Misafirlerimiz hem keyif almalı hem heyecan duymalı

Çırağan Sarayı'nın imza restoranı Tuğra’nın Executive Şef’i Emre İnanır ile Boğaz manzarasının eşlik ettiği sarayın tarihi atmosferindeki restoranda, yeni menüleri ışığında mevsimselliği ve ödülleri konuştuk.

YAYINLAMA
GÜNCELLEME
Misafirlerimiz hem keyif almalı hem heyecan duymalı

Faruk ŞÜYÜN 

Tuğra Restaurant, 2023 Michelin Rehberi'nin ‘Tavsiye Edilenler’ listesinde yer aldı. 2024’te Michelin ‘Servis Ödülü’nü kazanan Tuğra, Gault&Millau’nun ‘Şef Masaları’ kategorisinde iki şapka sahibi oldu. Restoranın executive şefi 20 yılı aşkın bir süredir hem Türkiye’de hem Avrupa’da birçok yerli ve yabancı kuruluşta şef ve şef yardımcılığı pozisyonlarında çalışan Emre İnanır.

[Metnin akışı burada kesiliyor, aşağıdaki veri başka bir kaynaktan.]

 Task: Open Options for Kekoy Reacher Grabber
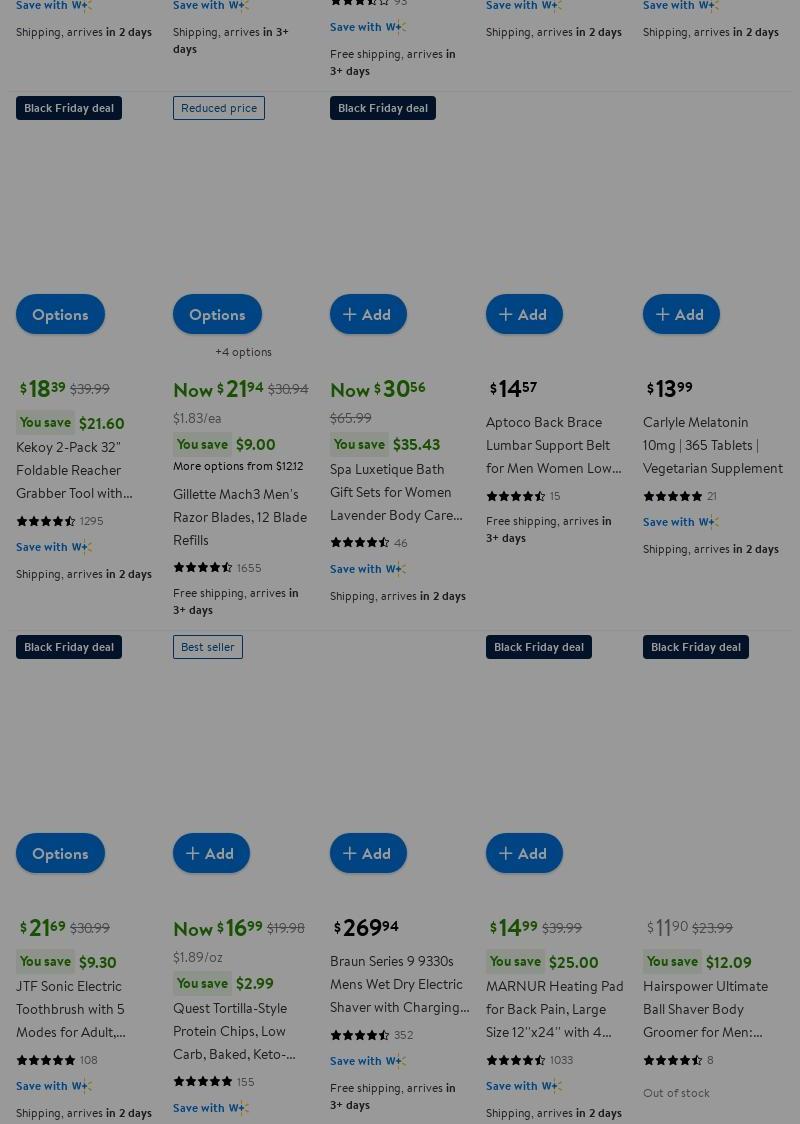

Şefimiz bugünlerde tatlı bir telaş içerisinde; çünkü 6 Mayıs itibariyle Tuğra’nın yeni menüsü servis edilmeye başlanacak… Bize de fotoğraflamamız için yeni menüden dört ürün hazırladı: Tekirle yaptığı hurde (Osmanlıcada ufak balık anlamına geliyor) balık lalangası, reyhanlı pancar, enginar, kabak çiçeği ve morina balığı…

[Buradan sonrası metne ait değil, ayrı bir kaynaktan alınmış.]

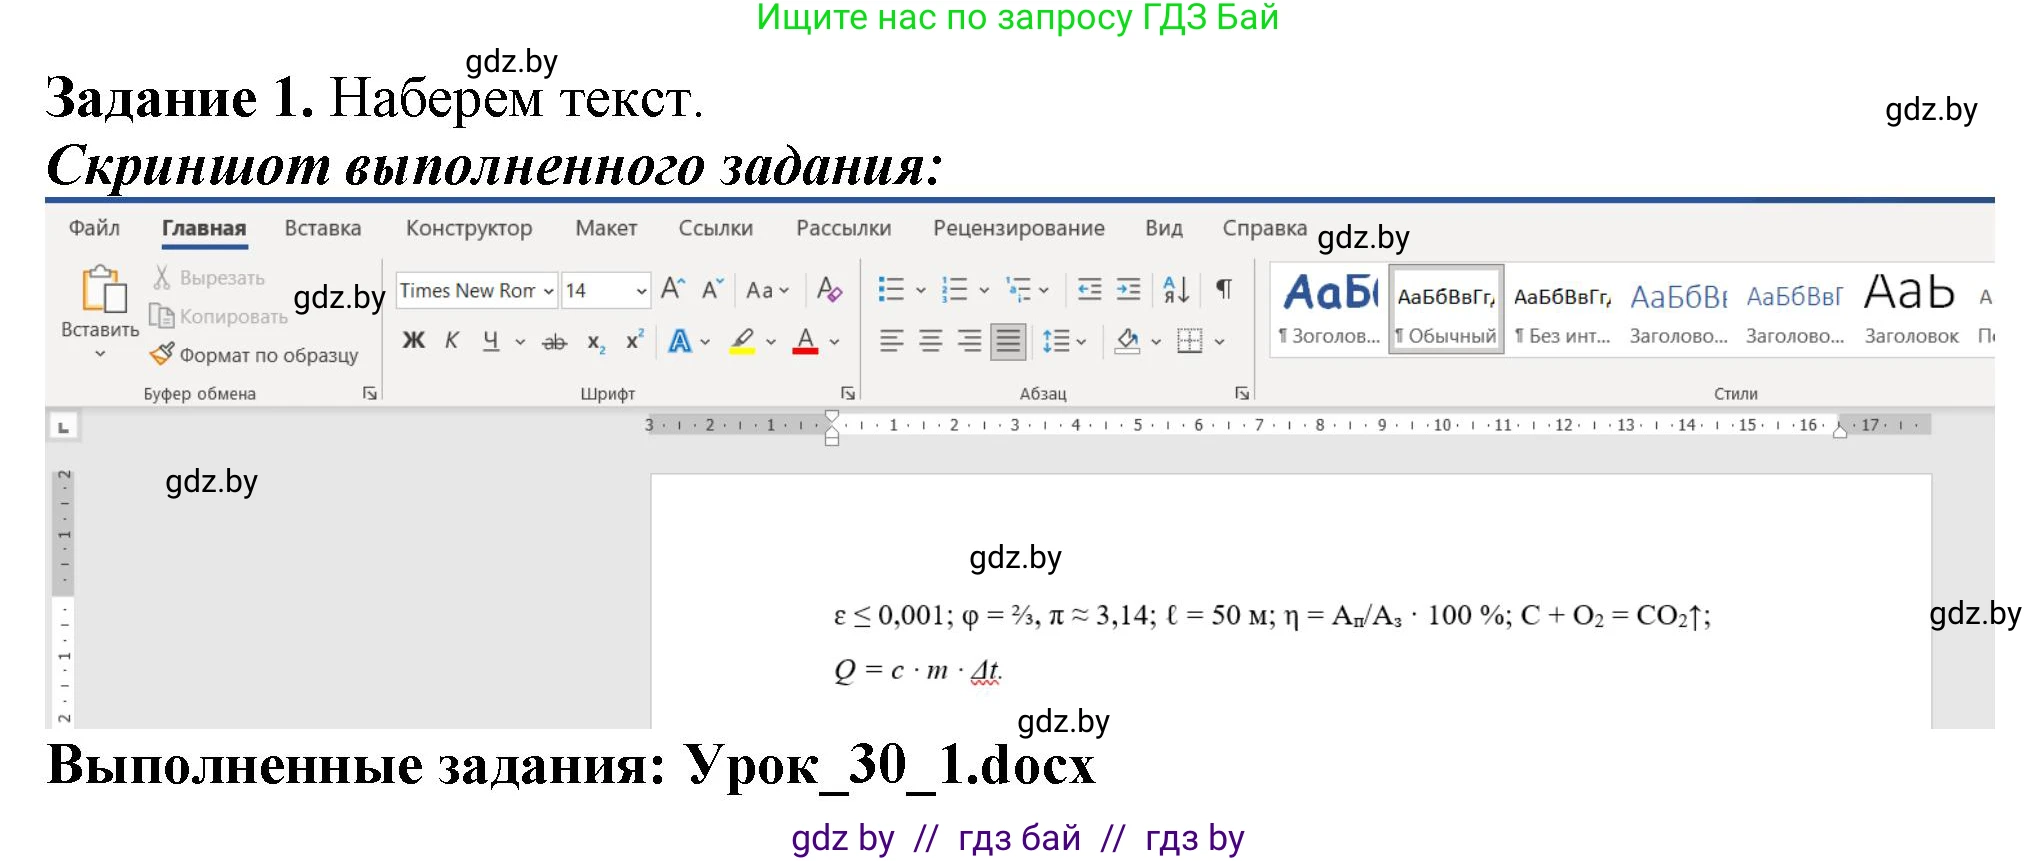Toggle italic formatting (К)
Screen dimensions: 2038x861
(x=452, y=341)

Sezona ait yerel lezzetler, sürdürülebilir bir mutfak ve coğrafi işaretler en hassasiyet gösterdiği başlıklar arasında. Bahar menüsünde de mevsime özel ürünleri bir araya getirmiş Emre Şef:

“Konuklarımız, sebzelerin yanı sıra baharın getirdiği bize özgü balıkları, kuzu ve oğlak gibi etleri de menüde görecekler. Bu ürünleri Türk mutfağına, Osmanlı mutfağına uyarlarken öncelikle dikkat ettiğimiz, eskiden aldığımız ilham. Reçetelerin ve tekniklerin birleştirilmesiyle beraber klasik mutfağın biraz daha modernize edilmiş dokunuşlarıyla misafirlerimizi karşılıyor olacağız. Türk ve Osmanlı mutfaklarını geleceğe miras olarak taşımak istiyoruz.”

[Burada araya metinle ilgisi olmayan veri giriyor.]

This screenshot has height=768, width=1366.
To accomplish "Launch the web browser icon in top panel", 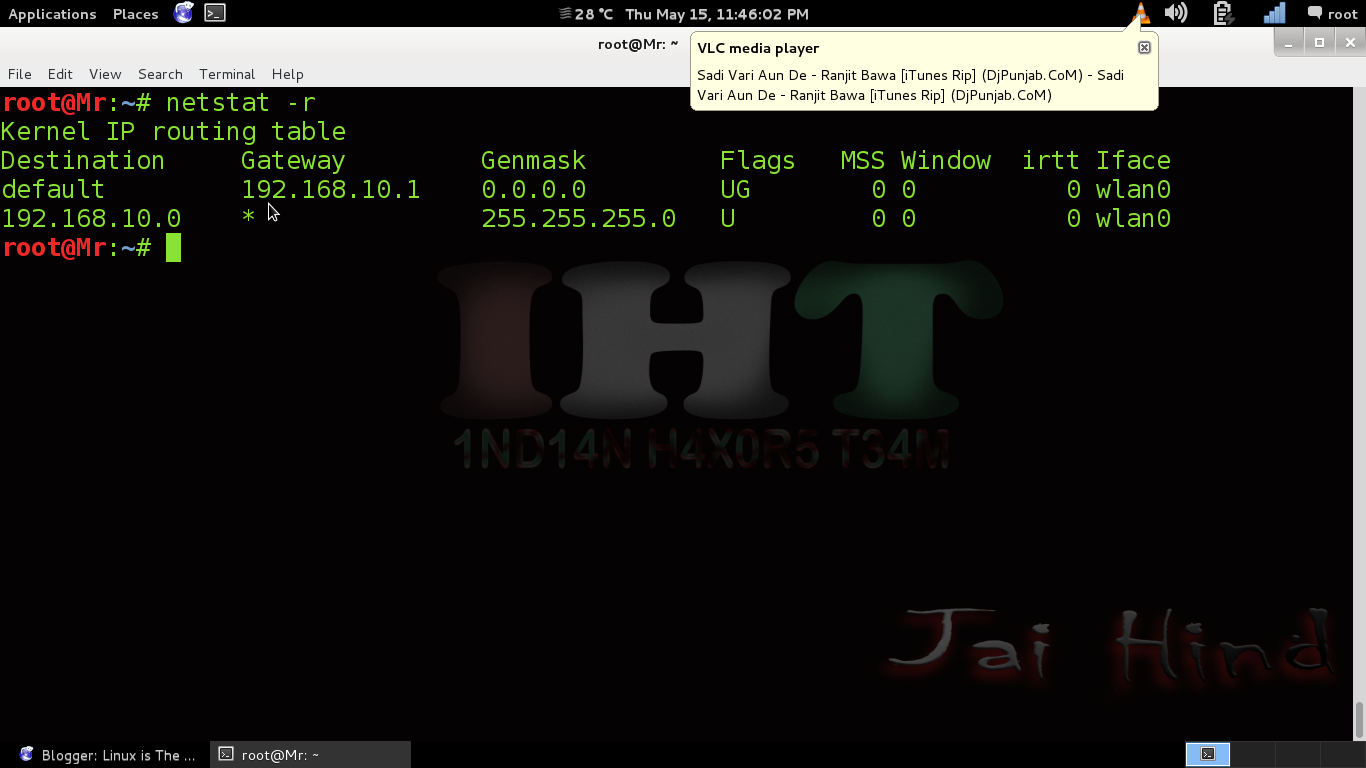I will (x=181, y=13).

Yeni menü ile ilgili birkaç hususa daha değiniyor:

“Bir şefin lezzet yolculuğu yaparken mutfağın gıda kimyasını da çok iyi bilmesi gerekiyor. Sunduğumuz her tabakta nerden baksanız sekiz, dokuz teknik var. Ancak, bunları sadece teknik olsun diye kullanmadık. Bu, yıllardır çalıştığım bir menü. Bütün birikimler, tecrübeler, her şey bir araya gelerek ortaya çıktı. Her bir ürünün balans ayarını iyi yapmak zorundaydık. Öncesinde her ay yeni menüye özel iki üç yemek çıkararak ekiple denedik, sonunda bir kombinasyon oluştu. Mutfakta kullanılan bu teknikler sunulurken lezzet dengesi, tabağın seçimi, renklerin uyumu hepsinin birbiriyle eşdeğer olması lazımdı, öyle de yaptık.”

İnanır ve ekibi kullandıkları bütün spesifik ürünleri yerinden almaya gayret ediyor, haftada üç gün lokal pazarlara gidiyorlar. Çalıştıklarının neredeyse tamamı, kendi imza ürünleri. İnanır, “Mükemmel bir ekip işinin sonucu bu, kendi başınıza hiçbir şey yapamazsınız” diye açıklıyor başarının sırrını.

Emre Şef eğitimini Güney Afrika’da bulunan Prue Leith Culinary Institute & Restaurant akademisinde modern Fransız pişirme teknikleri üzerine uzmanlık alanında tamamlamış. Basque Culinary Center’da Luis Arrufat tarafından modern teknikler eğitimi almış. Güney Afrika’da bulunduğu süreçte, iki Michelin Yıldızlı şef Frédéric Médigue ile çalışma fırsatı olmuş. Böyle bir uluslararası mutfak deneyiminden sonra Türk mutfağını seçmiş “Eesas yetiştiğim şef, Frédéric Médigue” diyor ve devam ediyor:

“İsviçreli şefi İtalyan yemeği yaparken görmedim. Ben, niye başka ülkelerin PR’ını yapayım? Zaten kaliteli, güzel bir mutfağımız var ama doğru çalışmalar, kendi mutfağımızın reklamını yapmamız gerekiyor.”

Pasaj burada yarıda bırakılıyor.